Friday, October 23, 2009

You Say Potato, I Say Potato

I've always had a fascination with language. I began thinking about this when we were taking the kids to school this morning. Charlie said mother, in perfectly enunciated English. The kids have lived in Wisconsin for their whole lives, so I've often wondered if they'd develop the "Northern" accent. Since Charlie began speaking, you would think the kid was from Boston! Where did he get this? There's been no one for him to model this after.

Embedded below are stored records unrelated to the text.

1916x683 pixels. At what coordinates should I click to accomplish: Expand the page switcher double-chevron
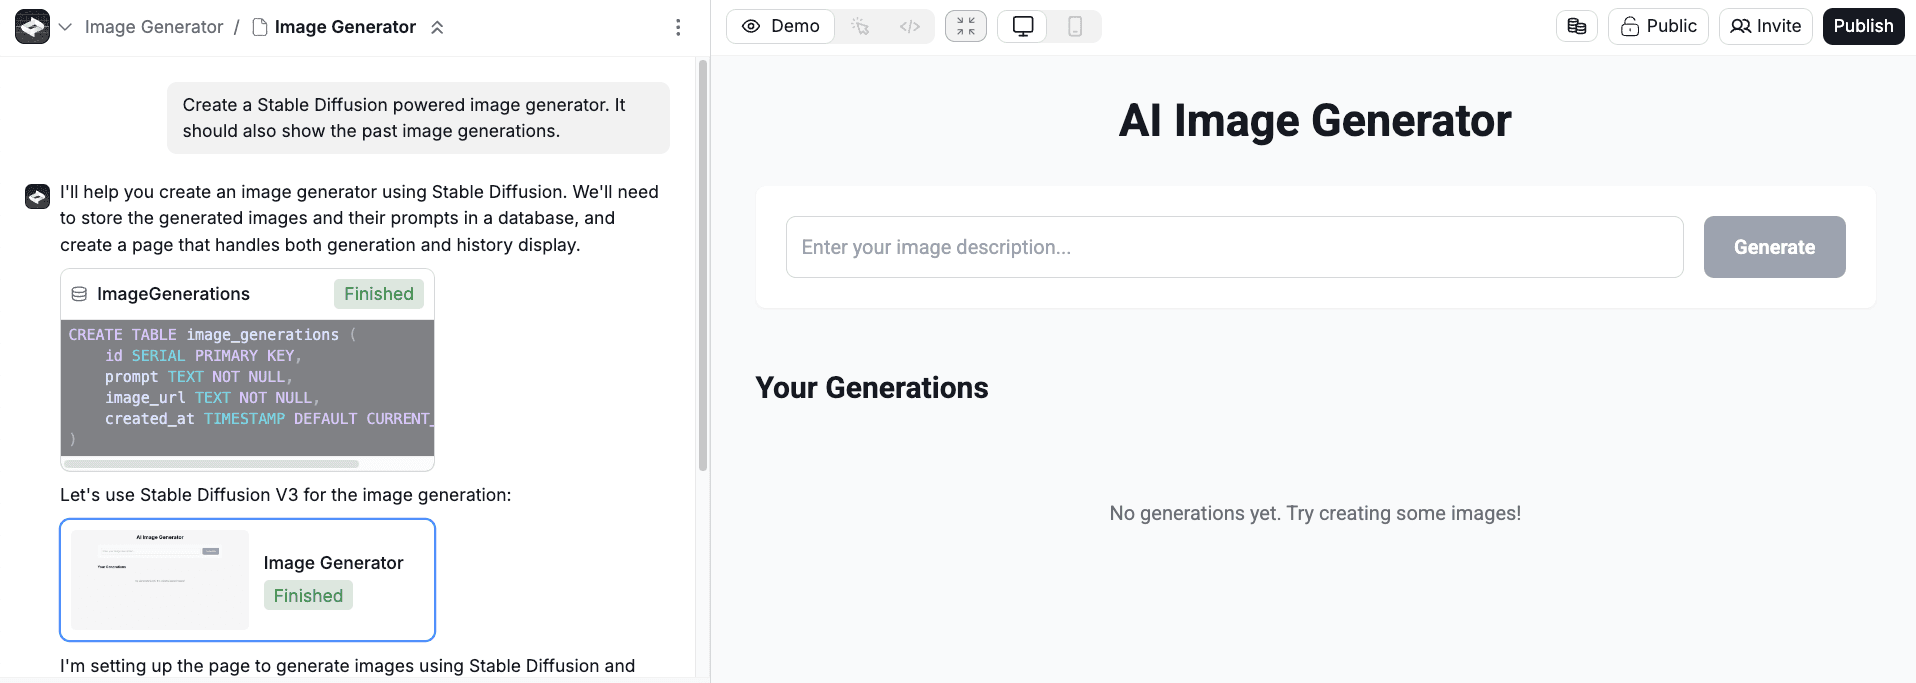tap(437, 27)
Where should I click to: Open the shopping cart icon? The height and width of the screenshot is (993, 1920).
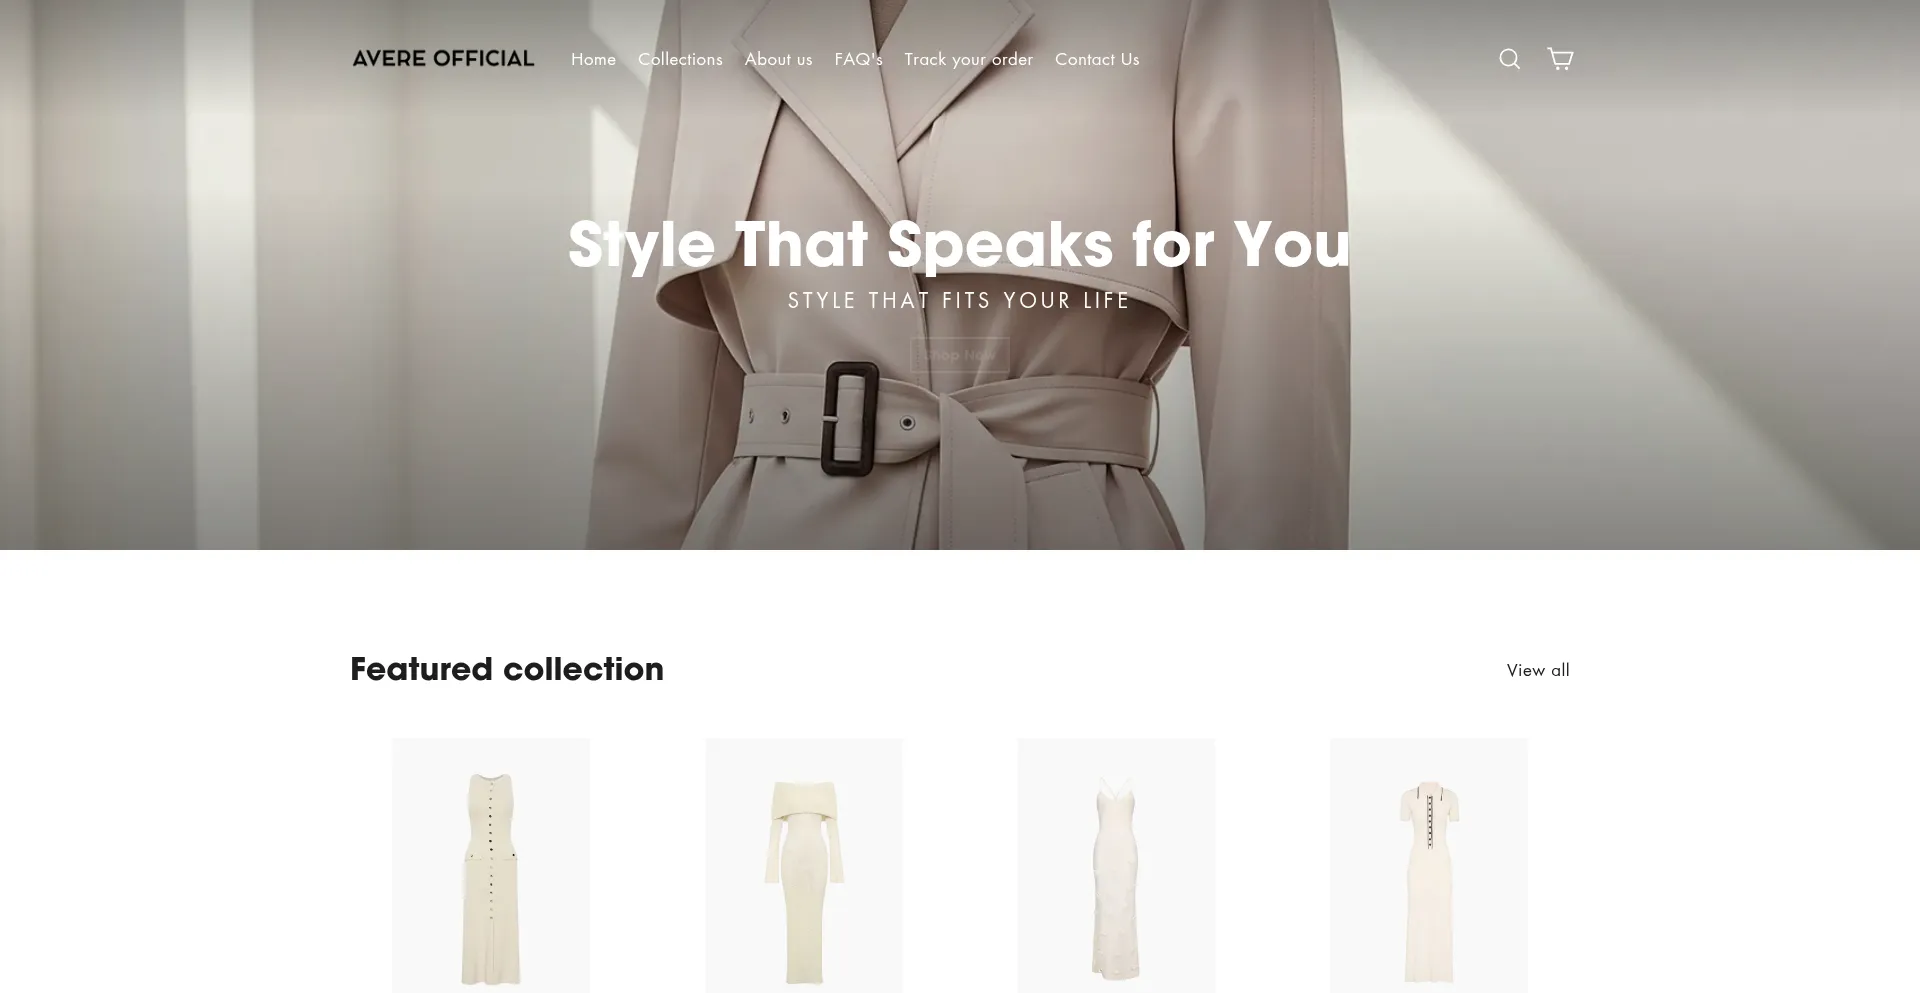1560,59
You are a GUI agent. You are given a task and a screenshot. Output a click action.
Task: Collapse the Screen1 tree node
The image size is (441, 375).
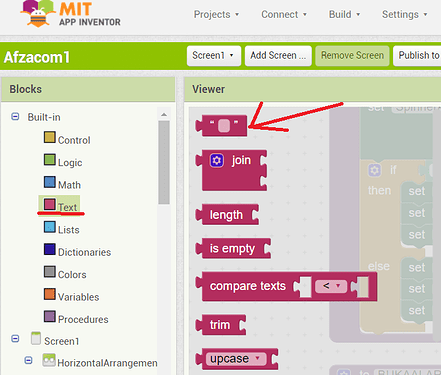coord(15,339)
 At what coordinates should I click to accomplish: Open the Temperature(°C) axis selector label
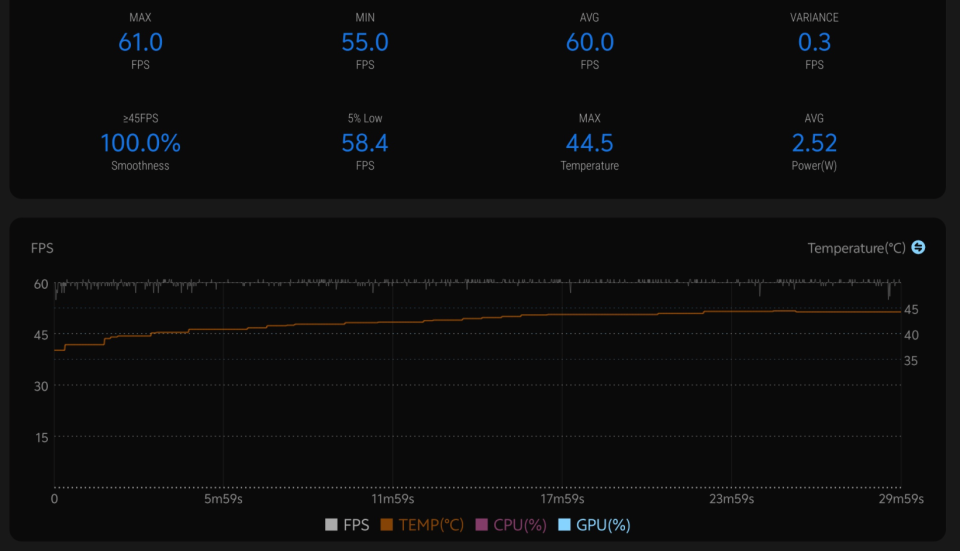[x=856, y=248]
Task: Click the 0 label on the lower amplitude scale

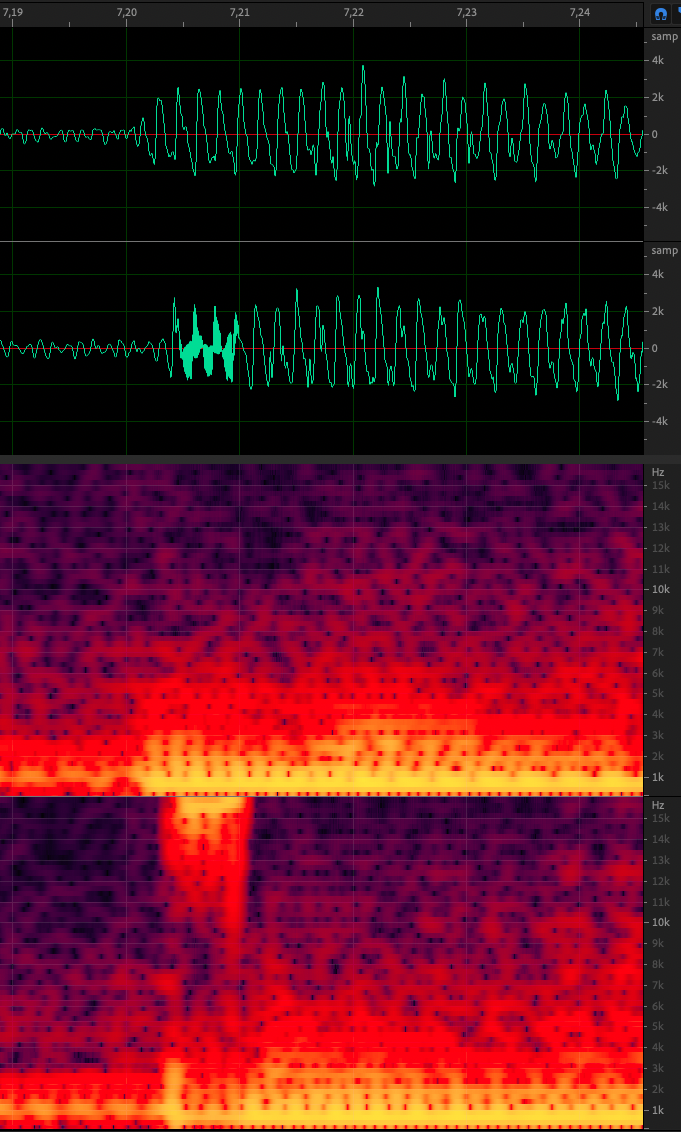Action: tap(655, 348)
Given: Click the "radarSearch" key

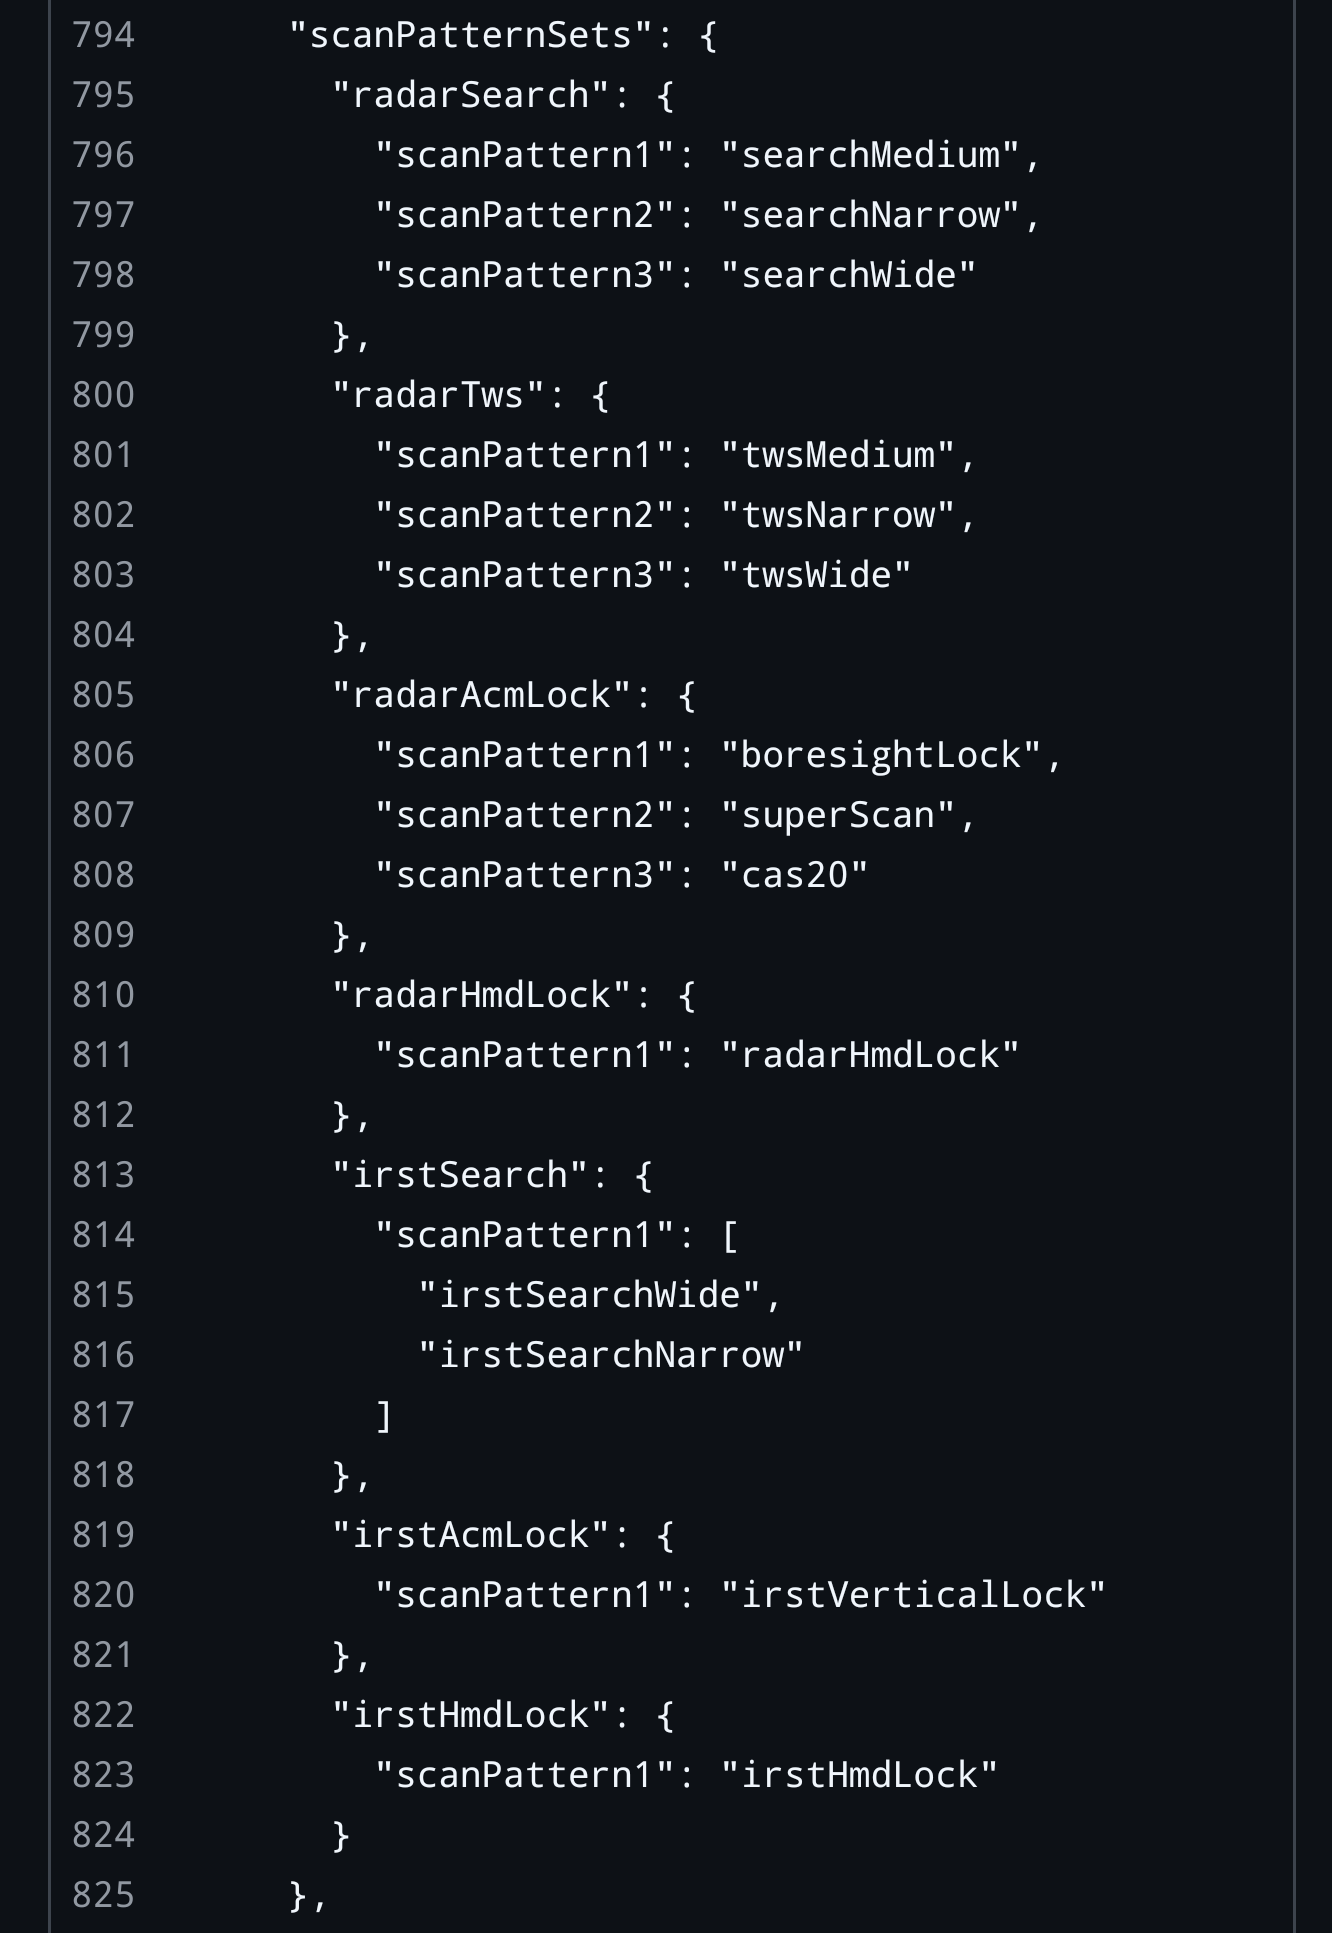Looking at the screenshot, I should tap(471, 96).
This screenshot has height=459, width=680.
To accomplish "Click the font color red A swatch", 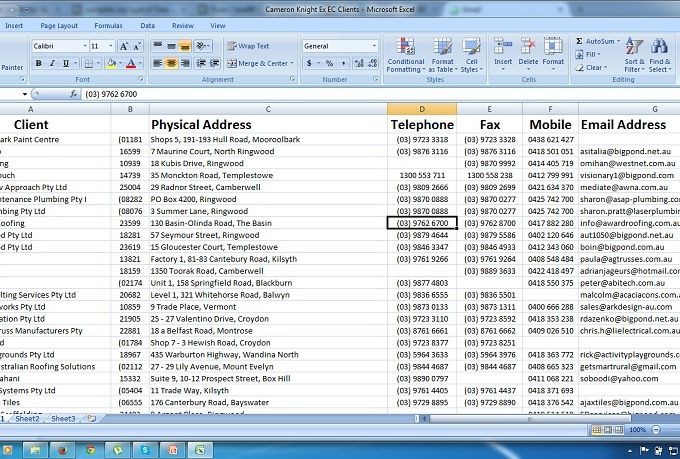I will (x=130, y=63).
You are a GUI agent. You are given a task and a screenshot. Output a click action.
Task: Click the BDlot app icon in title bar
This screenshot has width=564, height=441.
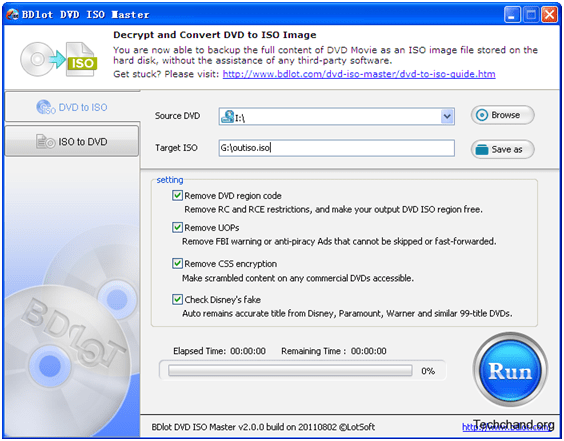tap(12, 14)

Let me back up a bit. I've always been enamored with language. In reflecting upon this, some of my most remembered teachers through school were related, in some way, to language. Mr. Nutman in seventh grade was from England, I loved to listen to him speak. Jan Gist, my college theatre diction coach made me chew words, change pitch and alter my vernacular the moment I got into character. Mr. Larson, my college Shakespeare instructor when I lived in England, made me love Shakespeare even more (I'm still known to pick up our big anthology on a whim, just to be swept away into the poetic dialogue.) My college philosophy instructor, whose name escapes me though I can picture him clearly, guided us through the great philosophers many of whom we had to decipher not only thought but verbiage.

When I meet people I'm frequently asked where I'm from. When I say California, I tend to get one of two responses: "I never would have thought that based on your accent," or "I hear some West coast but something else too." I'm always taken aback when I hear this, because I didn't realize I had an accent. Maybe it's the years that I spent studying theatre, but I've always been very sensitive to the dialect, inflections and the sounds of words around me. I've developed, apparently, my own unique intonation that is the sum of my parts and experiences. Odd hugh?

I'd have thought so too, until I realized this morning, Charles must have some of that sensitivity too. I still can't figure out where the Boston-like sounds have come from. But as he said mother this morning, I see those sounds are starting to diminish. Funny, I felt kind of sad that those sounds were leaving him.

I only hope that he can be swept away in the richness of language as I have.